WHAT IS REQUIRED:
Format the data from the line containing "1258x599 pixels." through the line containing "click(x=992, y=258)" as a Markdown table with the columns Row and Line, numbering each row and skipping blank lines. Leave the pictures out.

THE DATA:

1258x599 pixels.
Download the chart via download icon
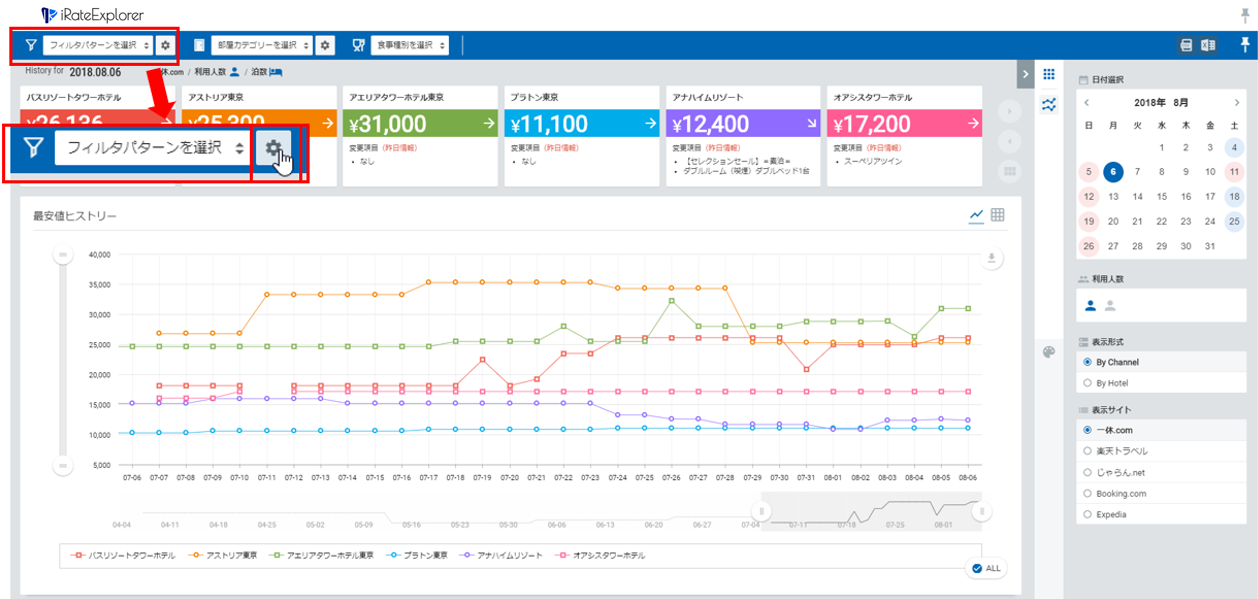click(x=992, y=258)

* * *

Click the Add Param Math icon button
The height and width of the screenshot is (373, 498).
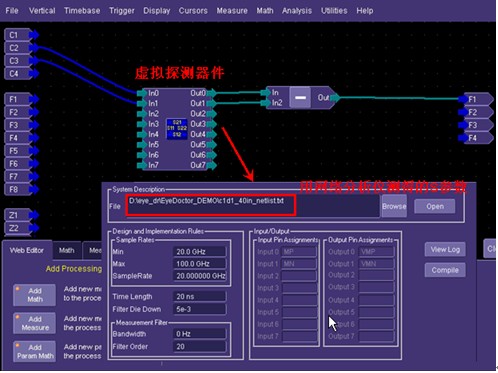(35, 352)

WRITTEN ANSWER:
| Row | Line |
|---|---|
| 1 | 1258x599 pixels. |
| 2 | Download the chart via download icon |
| 3 | click(x=992, y=258) |